Yvon Rousseau

Journaliste et syndicaliste: Yvon Rousseau s’éteint à 82 ans

En 1982, La Tribune a vécu le plus long conflit de travail de son histoire, alors que les employés ont été en lock-out pendant six mois. À la tête du syndicat, on retrouvait Yvon Rousseau. « Ç’a été le fait saillant de sa carrière. Les plus vieux se rappelleront que pendant ce lock-out, les syndiqués avaient publié leur propre journal, qui s’appelait Le Tribun, et son succès avait été tel que ç’a favorisé un règlement historique », raconte aujourd’hui Alain Goupil, président du syndicat des employés de La Tribune.

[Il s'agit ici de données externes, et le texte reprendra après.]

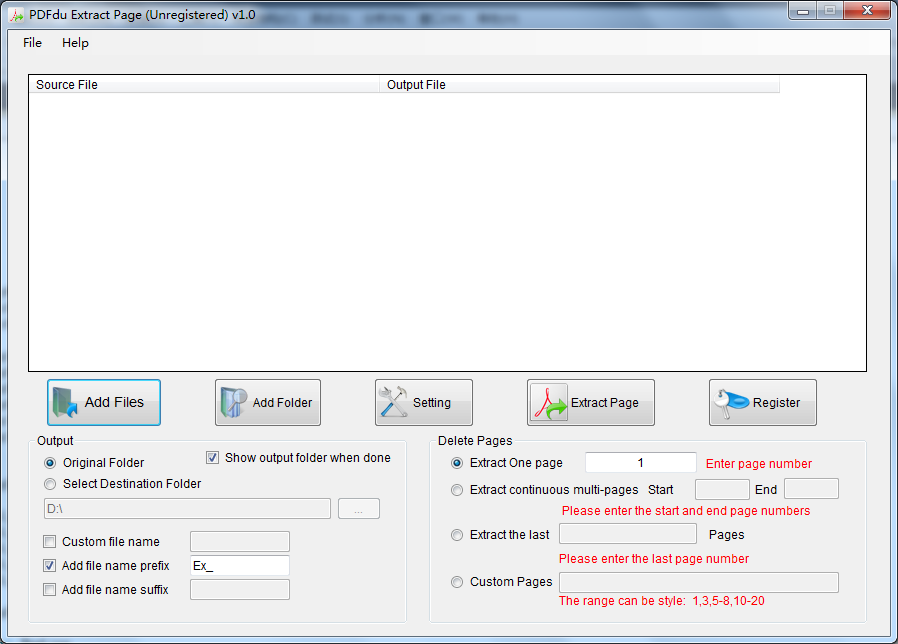Open the File menu
898x644 pixels.
point(32,43)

M. Rousseau est décédé le 21 janvier dernier à l’âge de 82 ans. Il a commencé à travailler à La Tribune en 1960, et a couvert les nouvelles municipales et scolaires comme journaliste. Il a aussi été président du syndicat – ou plutôt « maître de chapelle », comme on disait à l’époque – de 1974 à 1987. Il a pris sa retraite en 1992.

« Les conditions de travail obtenues à la suite du lock-out sont sans précédent dans l’histoire du syndicalisme de La Tribune », précise M. Goupil. « On parle d’augmentations de salaire qui permettaient de se comparer favorablement avec les autres journalistes du Québec. Ç’a aussi mis la table pour que La Tribune puisse faire ensuite des investissements importants en technologies, et lors de la signature de la convention collective suivante en 1990, tous les employés à temps plein ont obtenu une sécurité jusqu’à leur retraite », ajoute-t-il.

M. Rousseau travaillait en tandem avec son collègue Marcel Rancourt, qui est décédé en 2016.
Le journaliste et pupitreur Bernard Custeau se souvient bien de son ex-collègue. « C’était déjà le doyen des journalistes dans les années 80. Il avait toujours le mot pour rire. On le taquinait en disant qu’il avait couvert le débarquement de Jacques-Cartier à Gaspé, en 1534! » dit-il.

« C’était un personnage haut en couleur, il avait un sens de l’humour qui lui était propre, et de belles convictions. C’était un monument à La Tribune! » résume Alain Goupil.

La famille d’Yvon Rousseau recevra les condoléances à la Coopérative funéraire de l’Estrie dimanche de 13 h 30 à 16 h 30. Une cérémonie d’adieu suivra à la chapelle du complexe.